If you are a landlord you already should be registered with the Information Commissioner’s Office (https://ico.org.uk/) responsible for the UK wide implementation of the data protection regulations. If not already registered then now is the time to undertake this. The website is very comprehensive with tools to assist individuals and companies seeking to comply with the new obligations coming into force on 25 May 2018. This is about understanding the basis on which you are able to hold data and being responsible in how you go about that.
Ultimately failure to comply does risk a penalty of up to the larger of 4% of your turnover or 20 million Euros.
Here is a very quick overview of what needs to be addressed now. Steps to be taken:
You will need to pay a fee unless you fall into one of the exemption categories.

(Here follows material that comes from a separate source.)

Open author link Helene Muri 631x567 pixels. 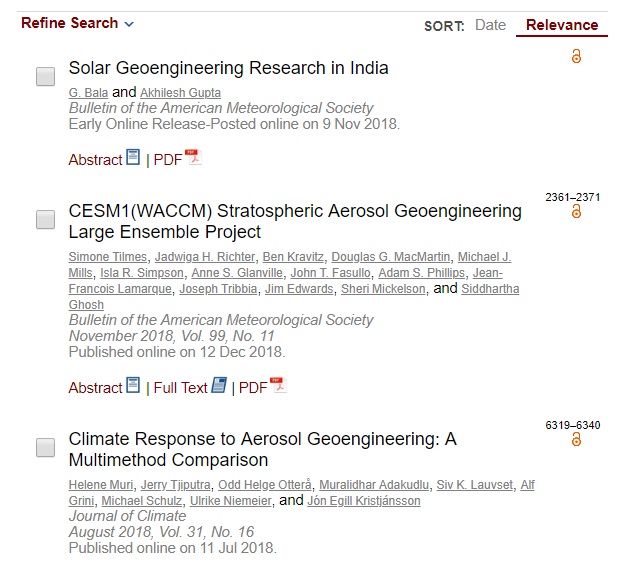tap(101, 485)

2. List the data you hold;
- Personal details about the tenant
- Perhaps details about prospective tenants
3. List where you hold this data;
4. Check those places are GDPR compliant;
If data is held online it should be secure and password protected.
5. Check you have permission from people to use their data in the way you are using it;
ascertain the basis on which you are entitled to hold that data. As a landlord you have a legal right to use their data for the purposes of complying with your obligations under the contract.
6. Do a privacy page on your website if relevant;
7. Ensure someone is responsible for Data Protection within your business – appoint them as Data Protection Officer and ensure that he/she has sufficient access to resources to know the extent of the obligations;
8. Make sure your tenancy agreement includes a suitable data protection clause;
9. Keep a record of all steps taken;
10. Refer back to the ICO GDPR checklist and website from time to time.